What is needed: Each entry must be copied exactly, without omission.

Provided records:
--*--
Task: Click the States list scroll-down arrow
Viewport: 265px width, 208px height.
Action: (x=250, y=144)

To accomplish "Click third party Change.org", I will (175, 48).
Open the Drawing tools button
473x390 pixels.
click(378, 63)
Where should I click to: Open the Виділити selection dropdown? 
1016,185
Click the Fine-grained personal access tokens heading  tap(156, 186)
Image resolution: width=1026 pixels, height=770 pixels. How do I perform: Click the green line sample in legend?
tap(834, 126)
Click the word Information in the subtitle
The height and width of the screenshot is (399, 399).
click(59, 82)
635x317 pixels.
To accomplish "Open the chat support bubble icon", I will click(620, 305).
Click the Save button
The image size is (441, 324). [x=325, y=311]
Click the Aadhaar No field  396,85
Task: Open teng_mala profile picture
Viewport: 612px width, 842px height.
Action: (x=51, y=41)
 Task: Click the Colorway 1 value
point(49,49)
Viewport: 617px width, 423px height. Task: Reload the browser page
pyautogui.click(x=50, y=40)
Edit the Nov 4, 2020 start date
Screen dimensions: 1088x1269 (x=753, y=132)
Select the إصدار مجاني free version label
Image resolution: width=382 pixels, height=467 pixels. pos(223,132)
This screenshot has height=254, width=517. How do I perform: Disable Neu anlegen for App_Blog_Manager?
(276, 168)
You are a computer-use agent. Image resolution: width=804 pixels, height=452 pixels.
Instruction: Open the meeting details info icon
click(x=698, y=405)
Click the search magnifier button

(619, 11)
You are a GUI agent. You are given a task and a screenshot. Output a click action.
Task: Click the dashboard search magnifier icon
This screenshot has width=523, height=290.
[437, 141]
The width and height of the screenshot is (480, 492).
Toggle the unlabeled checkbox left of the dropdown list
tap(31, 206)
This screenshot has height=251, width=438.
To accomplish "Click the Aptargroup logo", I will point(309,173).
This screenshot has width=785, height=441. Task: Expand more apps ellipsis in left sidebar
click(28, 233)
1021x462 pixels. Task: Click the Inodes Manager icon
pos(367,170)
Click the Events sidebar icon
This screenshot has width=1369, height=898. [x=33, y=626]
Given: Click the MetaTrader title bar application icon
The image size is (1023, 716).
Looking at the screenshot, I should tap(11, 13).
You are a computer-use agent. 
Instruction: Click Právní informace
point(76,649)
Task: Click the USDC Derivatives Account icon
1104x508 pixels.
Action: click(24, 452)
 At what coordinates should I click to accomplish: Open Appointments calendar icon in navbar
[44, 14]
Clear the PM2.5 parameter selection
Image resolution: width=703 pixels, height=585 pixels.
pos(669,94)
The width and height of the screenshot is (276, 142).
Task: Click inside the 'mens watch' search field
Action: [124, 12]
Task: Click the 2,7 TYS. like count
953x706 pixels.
--*--
Expected answer:
Task: Click the States list scroll-down arrow
Viewport: 265px width, 208px height.
Action: (x=250, y=144)

To accomplish "Click third party Change.org", I will (175, 48).
Open the Drawing tools button
473x390 pixels.
click(378, 63)
Where should I click to: Open the Виділити selection dropdown? 
1016,185
Click the Fine-grained personal access tokens heading  tap(156, 186)
Image resolution: width=1026 pixels, height=770 pixels. How do I perform: Click the green line sample in legend?
tap(834, 126)
Click the word Information in the subtitle
The height and width of the screenshot is (399, 399).
click(59, 82)
635x317 pixels.
To accomplish "Open the chat support bubble icon", I will click(620, 305).
Click the Save button
The image size is (441, 324). [x=325, y=311]
Click the Aadhaar No field  396,85
Task: Open teng_mala profile picture
Viewport: 612px width, 842px height.
Action: (x=51, y=41)
 Task: Click the Colorway 1 value
point(49,49)
Viewport: 617px width, 423px height. Task: Reload the browser page
pyautogui.click(x=50, y=40)
Edit the Nov 4, 2020 start date
Screen dimensions: 1088x1269 (x=753, y=132)
Select the إصدار مجاني free version label
Image resolution: width=382 pixels, height=467 pixels. pos(223,132)
This screenshot has height=254, width=517. How do I perform: Disable Neu anlegen for App_Blog_Manager?
(276, 168)
You are a computer-use agent. Image resolution: width=804 pixels, height=452 pixels.
Instruction: Open the meeting details info icon
click(x=698, y=405)
Click the search magnifier button

(619, 11)
You are a GUI agent. You are given a task and a screenshot. Output a click action.
Task: Click the dashboard search magnifier icon
This screenshot has width=523, height=290.
[437, 141]
The width and height of the screenshot is (480, 492).
Toggle the unlabeled checkbox left of the dropdown list
tap(31, 206)
This screenshot has height=251, width=438.
To accomplish "Click the Aptargroup logo", I will point(309,173).
This screenshot has width=785, height=441. Task: Expand more apps ellipsis in left sidebar
click(28, 233)
1021x462 pixels. Task: Click the Inodes Manager icon
pos(367,170)
Click the Events sidebar icon
This screenshot has width=1369, height=898. [x=33, y=626]
Given: Click the MetaTrader title bar application icon
The image size is (1023, 716).
Looking at the screenshot, I should tap(11, 13).
You are a computer-use agent. 
Instruction: Click Právní informace
point(76,649)
Task: Click the USDC Derivatives Account icon
1104x508 pixels.
Action: click(24, 452)
 At what coordinates should I click to accomplish: Open Appointments calendar icon in navbar
[44, 14]
Clear the PM2.5 parameter selection
Image resolution: width=703 pixels, height=585 pixels.
pos(669,94)
The width and height of the screenshot is (276, 142).
Task: Click inside the 'mens watch' search field
Action: [124, 12]
Task: Click the 2,7 TYS. like count
953x706 pixels.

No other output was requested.